Treacherous Academics and Politicians
David Spain
[Reprinted from Progress, July-August 2002]
The modern discipline of economics has been deliberately distorted by
powerful vested interests so as to protect abuses arising from site
monopoly. The current confusion of academic economists stems directly
from the perversion of their discipline by powerful 'Robber Barons' in
the USA at the end of the 19th century: these set up a string of
universities and endowed Chairs of Economics which consciously peddled
false doctrine in order to derail classical political economy in
favour of Neoclassical Economics ("NCE"].
NCE is a form of economics which set out to destroy the Site Revenue
debate (so popular under the advocacy of Henry George a century ago)
by ignoring sites as a separate factor in production, and instead
conflating sites with currency savings, machinery, buildings etc. as
just another form of capital. For a shortsighted century, economists
who perceived the truth have been howled down by peer pressure and
sacked.
This manipulation has fostered private profit out of resource
extraction and environmental abuse (ignoring responsibility to
inter-generational equity), perpetuated a down-trodden class of the
poor & welfare-dependent, and prevented folk having access to
land, so causing unemployment throughout the nations. Absent is the
solid anchoring of steady land prices & employment. Speculation in
land-price inflates artificial bubbles which burst, creating regular
cycles of boom-bust economy. Financial Institutions become forced to
make advances on the temporary, artificial, fallible & unreliable
security of sites.
The Site Revenue proposal threatens vested interests. These include
the 10% who control 90% of the wealth -- a control which is almost
entirely due to the private pocketing of site values. Also threatened
are many politicians, bankers, lawyers, accountants, welfare
dependents unwilling to shift for themselves, social workers, media
proprietors and bureaucrats, all of whom are basically parasites upon
disunity and have a vested interest in perpetuating it. The test &
evidence of this can be seen in the total and deliberate exclusion of
the Site Revenue analysis from national tax summits (e.g. that of RJ
Hawke in 1985), from the mainstream media, from school & most
university courses, and from the invariable refusal of any expert to
argue publicly against it. You will never see a refutation of this
Site Revenue analysis. At most it will be met with shameful silence.

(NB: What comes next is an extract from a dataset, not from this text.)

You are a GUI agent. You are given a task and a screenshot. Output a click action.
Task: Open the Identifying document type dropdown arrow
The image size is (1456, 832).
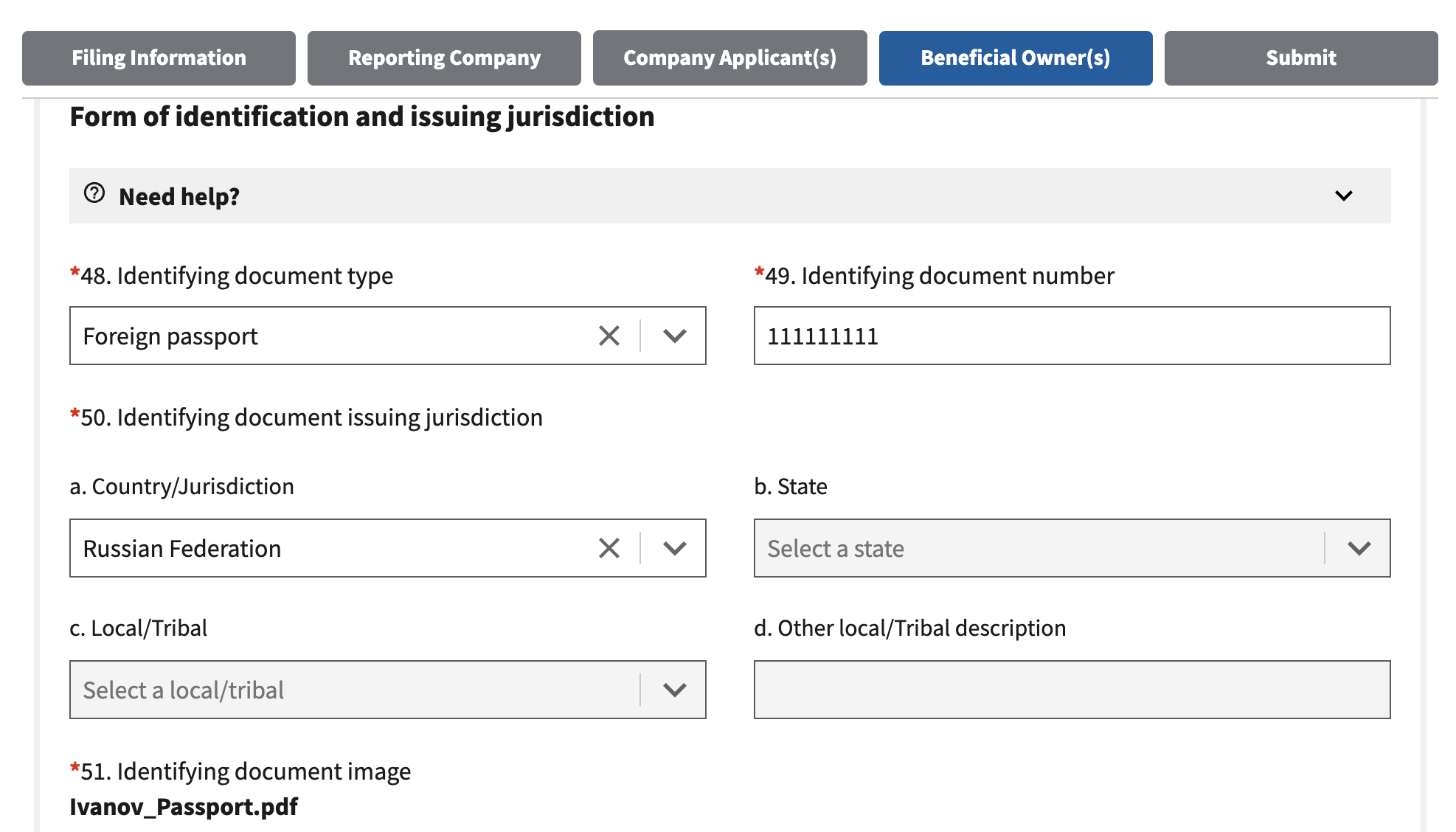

Site Revenue was a household concept a century ago, but confusion of
debate by academics and a burying of the analysis by both wings of
politics (lest it do them out of a job) has almost erased it from
popular awareness. Collection of the unearned increment in site values
('capital gain') was a salient theme during the formative years of ALP
politics in the 1890's, indeed its total collection was ALP policy and
in 1910 the Fisher Labor Government was actually elected to office on
the sole issue of taxation of unimproved land values. Unfortunately,
worker-wavering over the viability of free trade (a concomitant of
Site Revenue) and political pandering to workers' fears and the middle
class, saw the introduction of "thresholds" and the gradual
demise of the message in Labor ranks. Workers' fears were that the
Site Revenue would fall heavily on their little lots and that the rich
man's large income would escape unscathed: in fact, these fears are
what the rich man desires most, for his swollen income arises from
site monopoly in the first place. After the 1993 Federal Labor
conference the truncated remnants of Site Revenue (then called land
value taxation) was removed from the ALP policy reprint, without
debate or formal resolution but probably by secretarial mistake, and
it has never been reinstalled. Perversion of the Site Revenue concept
within the ALP demonstrates one of the great dangers of democracy:
that unprincipled individuals will wish to dominate big parties and
will tell the masses whatever they wish to hear, not the truth.